China's inflation almost touched 5 per cent, crossing over the 4 per cent limit set by the government.
China's consumer price index (CPI), a main gauge of inflation, rose 4.9 per cent year on year in February, the National Bureau of Statistics (NBS) announced on Friday.
The increase was the same as in January.
China's January inflation figure remained stubbornly high at 4.9 per cent, despite a series of measures taken to curb price rises. The growth accelerated from 4.6 per cent in December but was lower than the 28-month high of 5.1 per cent in November, NBS said.
NBS spokesperson Sheng Laiyun said food prices, which account for nearly a third of the basket of goods in the nation's CPI calculation, surged 11 per cent year on year in February.
Non-food prices rose 2.3 per cent from a year earlier.
China has adjusted the weight of items in its CPI calculation from the start of the year, with the food weighting pushed down 2.21 percentage points and property-related weighing up 4.22 percentage points.
The February CPI was higher than market forecasts of 4.8 per cent and above the government's target of 4 per cent for this year.
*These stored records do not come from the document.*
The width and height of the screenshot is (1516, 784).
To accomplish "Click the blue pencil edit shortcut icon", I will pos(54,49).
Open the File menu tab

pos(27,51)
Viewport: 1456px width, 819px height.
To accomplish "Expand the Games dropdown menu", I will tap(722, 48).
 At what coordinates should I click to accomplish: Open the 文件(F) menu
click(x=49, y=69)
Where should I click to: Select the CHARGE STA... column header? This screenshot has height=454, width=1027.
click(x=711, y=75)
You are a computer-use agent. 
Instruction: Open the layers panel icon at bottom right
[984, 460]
Sheng attributed the increase to price hikes during the Spring Festival holiday and seasonal factors.
He said the upward trend may continue as quantitative easing by some countries has resulted in higher commodity prices.
But the government is confident of curbing inflation as abundant grain
reserves, the oversupply of industrial products and the country's prudent monetary policy will help, state run Xinhua news agency quoted him as saying.
Meanwhile, China's Central Bank said China can not use the exchange rate policy as a major tool to tame inflation.
Asked whether China would make a one-off appreciation of the yuan to ease rising domestic price pressures, Central Bank Governor Zhou Xiaochuan said the interest rate policy remains an important tool to curb inflation although higher interest rates might lead to capital inflows.
China will continue to push forward the yuan's exchange rate reform in a self-initiated, controllable and gradual manner and enhance the flexibility of the exchange rate, he said.
"We will use price and quantitative tools such as interest rates, banks' reserve requirements and open market operations to maintain appropriate liquidity in the banking system," said a statement before the press conference.
"China will implement dynamic differentiated reserve requirement ratios to guide stable and moderate growth in money and credit," it said.